Abstract
Objectives
Studies on indirect pulp treatment (IPT) show varying success rates of 73 to 97 %. The necessity of re-opening the cavity and the question of the optimal capping material is still under debate. The aim of this prospective in vivo study was to compare the clinical and microbiological outcomes of mineral trioxide aggregate (MTA), medical Portland cement, and calcium hydroxide on the dentin–pulp complex of permanent and primary teeth treated with two-step IPT.
Materials and methods
In 86 regular patients (51 % men; 49 % women; age 17.2 years ±13.8), one deep carious lesion each was treated with incomplete caries removal, randomly selected capping with either calcium hydroxide (n = 31), medical Portland cement (29) or white MTA (26), and re-entry (6.3 months ±1.0). Clinical (color, humidity, and consistency of dentin) and microbiological (Lactobacilli/Mutans Strep. counts) parameters were recorded at the first and second treatment.
Results
The IPT had a high success rate of 90.3 % regardless of the material used (p = 0.72).

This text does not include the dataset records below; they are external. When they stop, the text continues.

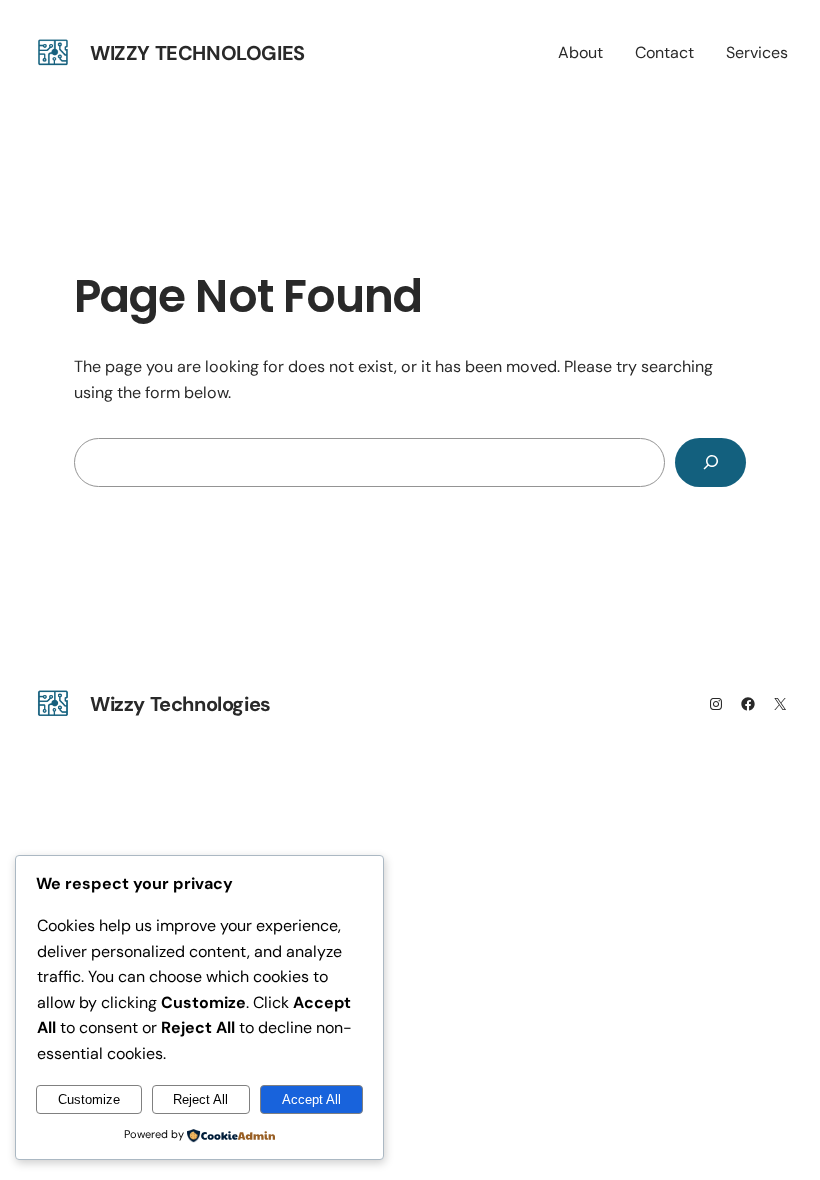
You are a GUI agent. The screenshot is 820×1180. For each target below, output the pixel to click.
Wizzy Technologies (197, 53)
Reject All (200, 1099)
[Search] (710, 462)
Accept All (311, 1099)
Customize (89, 1099)
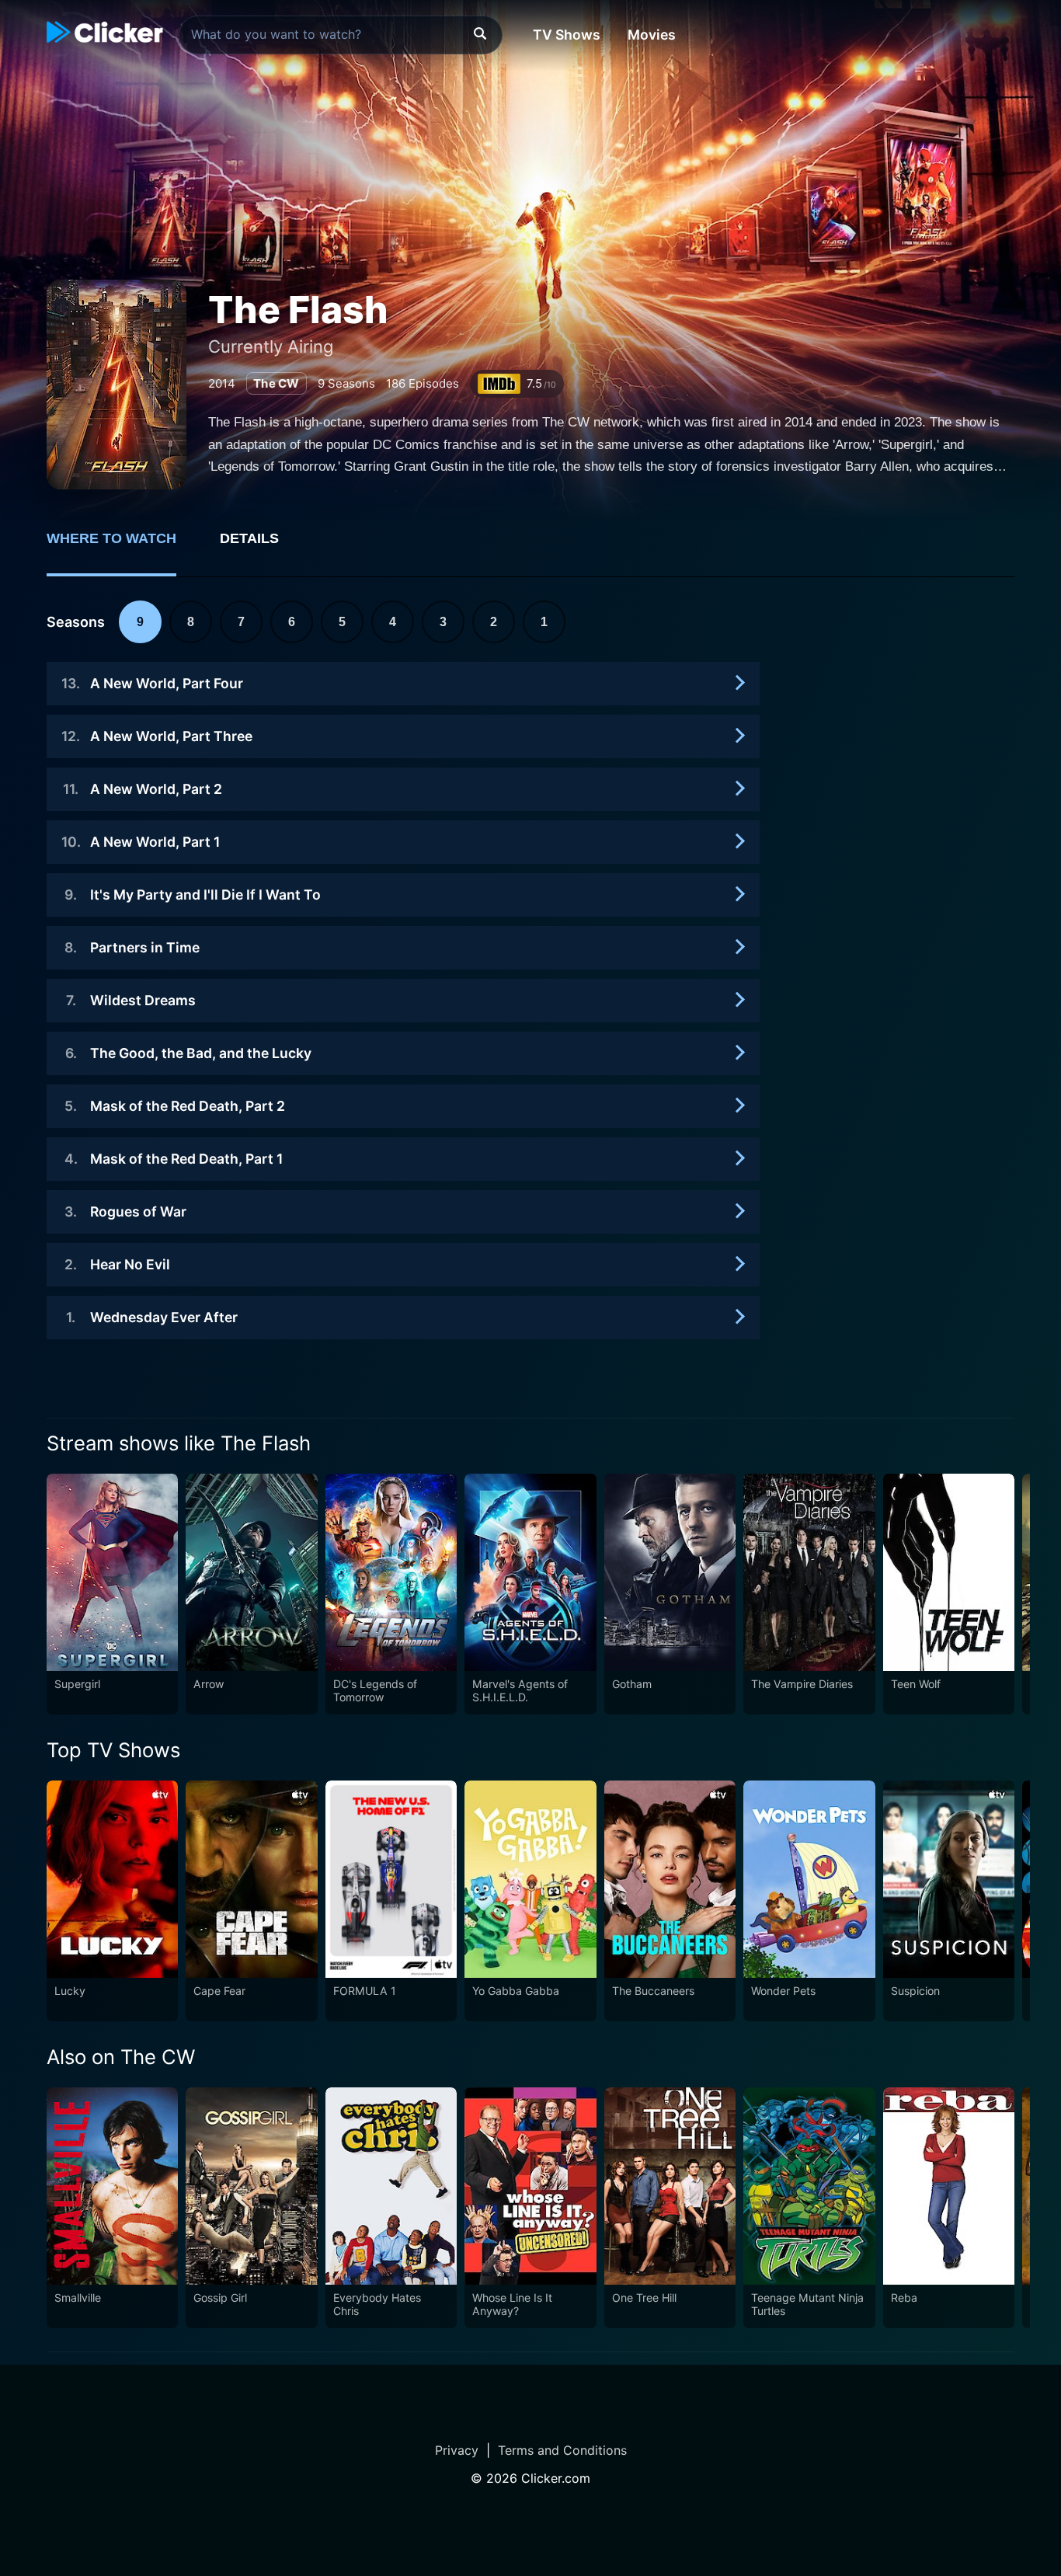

The arrested lesions showed consistently darker, dry, and therefore, sclerotic dentine (p < 0.05) as well as a decrease in bacterial counts at re-entry (Lactobacilli p = 0.01/Mutans Strep. p = 0.07).
Conclusions
The findings of this study support the use of the IPT as a treatment for deep carious lesions preferably with non-resorbing materials such as MTA or medical Portland cement.
Clinical relevance
The findings of this study could promote the improvement of the IPT as a one-step treatment of deep carious lesions when the remaining demineralized dentin would be sealed with durable restorations.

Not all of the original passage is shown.